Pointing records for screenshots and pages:
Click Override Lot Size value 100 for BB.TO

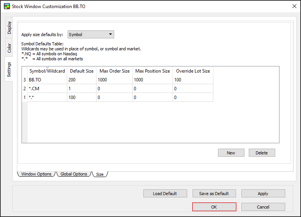[193, 80]
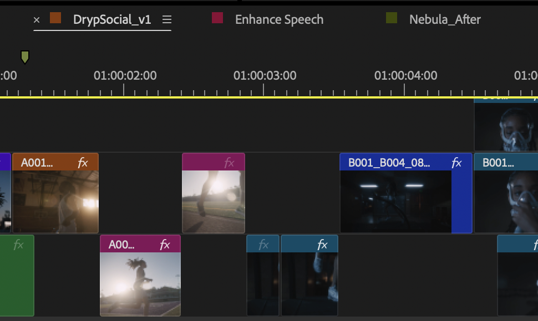Click the fx badge on clip B001_B004_08

click(456, 163)
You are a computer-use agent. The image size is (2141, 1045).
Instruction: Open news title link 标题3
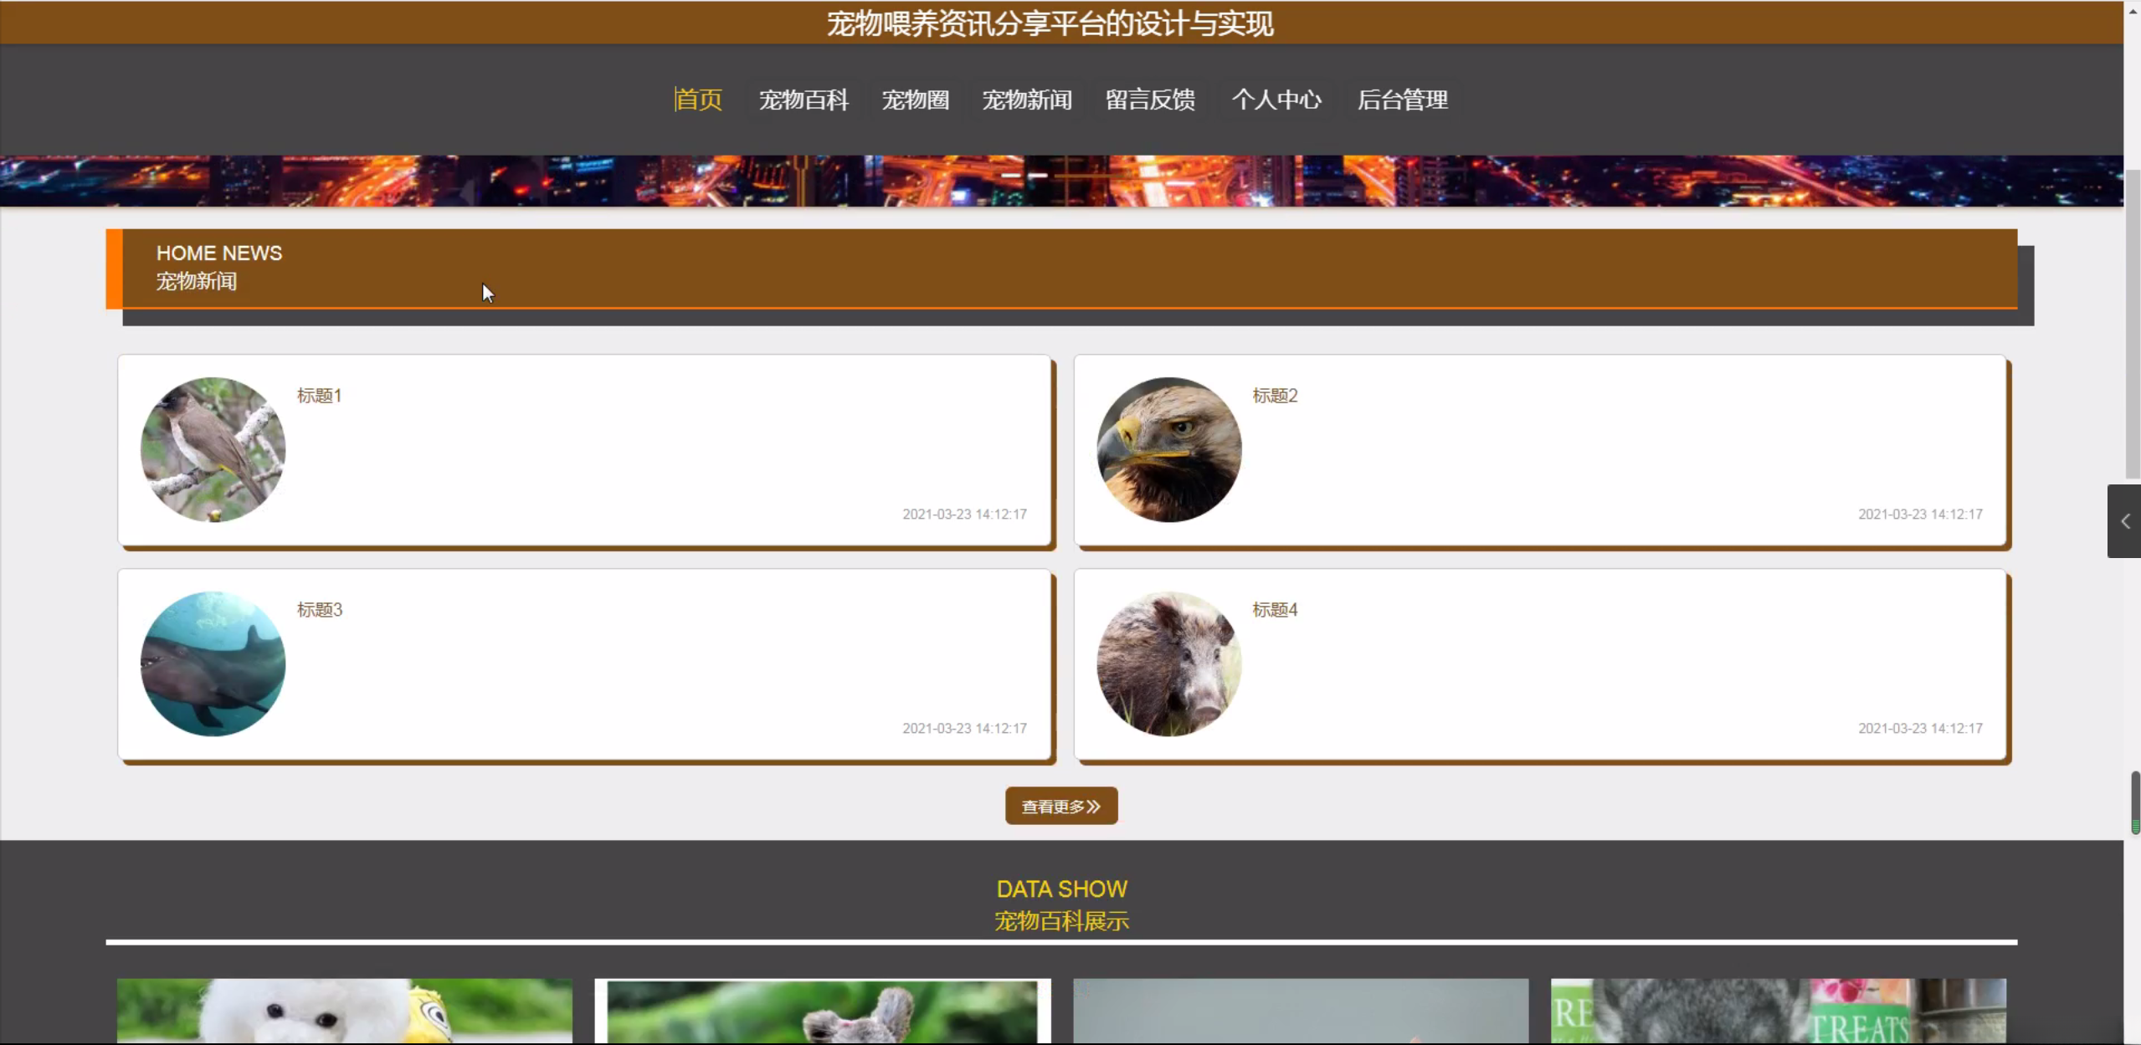pos(319,610)
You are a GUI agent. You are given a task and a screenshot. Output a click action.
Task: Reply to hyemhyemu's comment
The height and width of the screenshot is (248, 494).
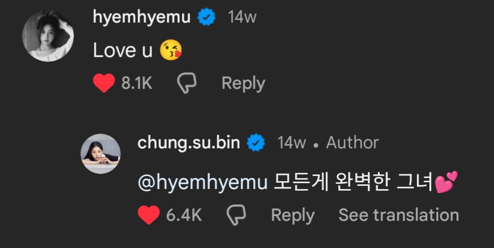click(243, 84)
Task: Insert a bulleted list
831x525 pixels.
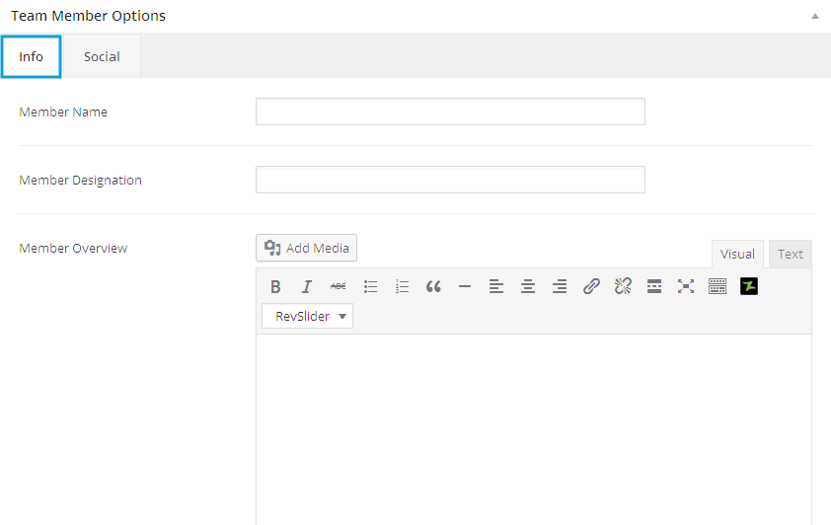Action: point(370,287)
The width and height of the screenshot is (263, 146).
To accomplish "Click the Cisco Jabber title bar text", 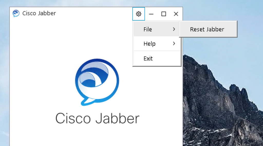I will tap(39, 13).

**Directive**
Find each line in the listing above that contains the word "agent", matching case exactly, and copy those lines.

**Exercise answer**
You are a computer-use agent. The image size is (2141, 1045).
You are a GUI agent. You are given a task and a screenshot. Output a click action.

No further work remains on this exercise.